Even for John McCain. As a former POW and bona fide hero, McCain is generally inoculated against the journalistic heel-snapping that bedevils other presidential candidates. But two weekends ago, as he was campaigning across New Hampshire, a team of comics with a camera crew from the cable network Comedy Central clambered aboard his campaign bus to enlist him in their own little game of gotcha.
Who's your favorite poet? they asked McCain.
According to the cosmology of the sophisticates at Comedy Central, politicians are not supposed to have favorite poets. McCain hesitated, and then said, "Robert Service, I guess." Okay, the comedians pressed as the cameras rolled, then recite some of his poetry. Gotcha? Here again, the Comedy Central team revealed their own provincialism. They were apparently ignorant of one of the ironclad rules of modern poetry: Anyone who likes Robert Service can recite Robert Service. By the yard. And that's what McCain did. After a bumpy push-off, by one witness's account, he ran through all 14 stanzas of "The Cremation of Sam McGee,"

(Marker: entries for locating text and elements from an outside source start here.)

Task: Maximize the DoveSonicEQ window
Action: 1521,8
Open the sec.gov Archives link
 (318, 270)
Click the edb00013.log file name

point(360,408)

On the bus in New Hampshire, the wise-asses from Comedy Central were apparently impressed with McCain's performance. As they were breaking down their camera equipment, McCain mentioned offhandedly how he had come to memorize "Sam McGee." "The guy in the cell next to me," he said, "it was his favorite poem. He used to tap it to me on the wall, in Morse Code. That's how I memorized it."